The opportunity for direct encounters with aquatic organisms is constantly increasing because of
recreational, industrial, scientific, and military oceanic and riverine activities. The underwater recovery of
historical artifacts and treasures will accelerate in the new millenium. As fishermen harvest their catches, they
handle animals that bite and sting in self-defense.
Although noxious marine organisms are concentrated predominantly in warm temperate and tropical seas,
particularly in the Indo-Pacific region, hazardous animals may be found as far north as 50
o
latitude. Increasing
numbers of saltwater aquaria in private homes and public settings, intercontinental seafood shipping, and
accessibility of air travel for sport divers create additional risks.

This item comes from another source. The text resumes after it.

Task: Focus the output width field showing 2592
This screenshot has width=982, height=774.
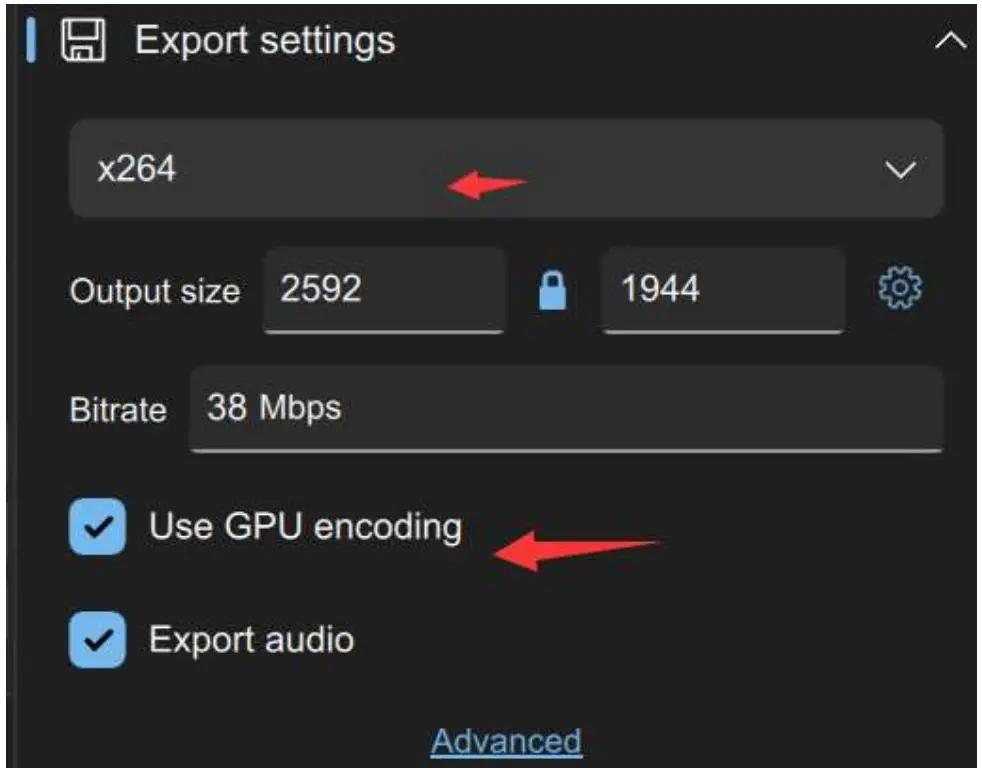Action: click(x=384, y=290)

Despite the wondrous nature of the deep, jeopardy exists. The ubiquity of hazardous creatures and
their propensity to appear at inopportune times make it imperative to be aware of them, to respect their
territorial rights, and to avoid needless unpleasant contact with them.

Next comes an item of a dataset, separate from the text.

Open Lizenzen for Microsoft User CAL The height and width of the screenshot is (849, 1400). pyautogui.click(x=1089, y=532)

General Principles of First Aid
The physician must adhere to fundamental principles of medical rescue. While many injuries and
envenomations have unique clinical presentations, the cornerstone of therapy is immediate attention to the
airway, respiration, and circulation. Along with specific interventions directed against a particular venom or
poison, the rescuer must simultaneously be certain that the victim maintains a patent airway, breathes
spontaneously or with assistance, and is supported by an adequate blood pressure. Because marine attacks and
envenomations may affect a scuba diver, the rescuer should anticipate near drowning, immersion
hypothermia, and decompression sickness or arterial air embolism. Any victim rescued from the ocean should
be thoroughly examined for external signs of a bite, puncture, or sting.
Wound Management
Whether the injury is a bite, abrasion, or puncture, meticulous attention to basic wound management is
necessary to minimize posttraumatic infection.
WOUND IRRIGATION
All wounds acquired in the natural aquatic environment should be vigorously irrigated with sterile
diluent, preferably a normal saline (0.9% sodium chloride) solution. Seawater is not a favorable irrigant
because it carries a hypothetical infection risk. Sterile water or hypotonic saline is acceptable. Tap water
(preferably disinfected) appears to be a suitable irrigant and should be used when the alternative is delay to
irrigation. Irrigation should be performed before and after debridement to maximize the benefits. A 19-gauge
needle or 18-gauge plastic intravenous catheter attached to a syringe that delivers a pressure of 10 to 20 PSI
will dislodge most bacteria without forcing irrigation fluid into tissue along the wound edges or deeper along
dissecting tissue planes. Convenient ring-handle syringes with blunt irrigation tips and intravenous (IV)
tubing that connects to standard IV bags are available. At least 100 to 250 ml of irrigant should be flushed
through each wound. If a laceration is from a stingray, proteinaceous (and possibly) heat-labile venom may be
present in the wound. In such a case the irrigant should be warmed to 113
o
F (45
o
C).
An antiseptic may be added to the irrigant if the wound appears to be highly contaminated. Povidone-
iodine solution in a concentration of 1% to 5% may be used with a contact time of 1 to 5 minutes. When
antiseptic irrigation is completed, the wound should be thoroughly irrigated with normal saline or tap water to
minimize tissue toxicity. Antiseptics that are particularly harmful to tissues include full-strength hydrogen
peroxide, povidone-iodine scrub solution, hexachlorophene detergent, and silver nitrate.
Scrubbing should be employed to remove debris that cannot be irrigated from the wound. Sharp
surgical debridement is preferable to sponge scrubbing, which may increase infection rates, particularly when
applied with harsh antiseptic solutions.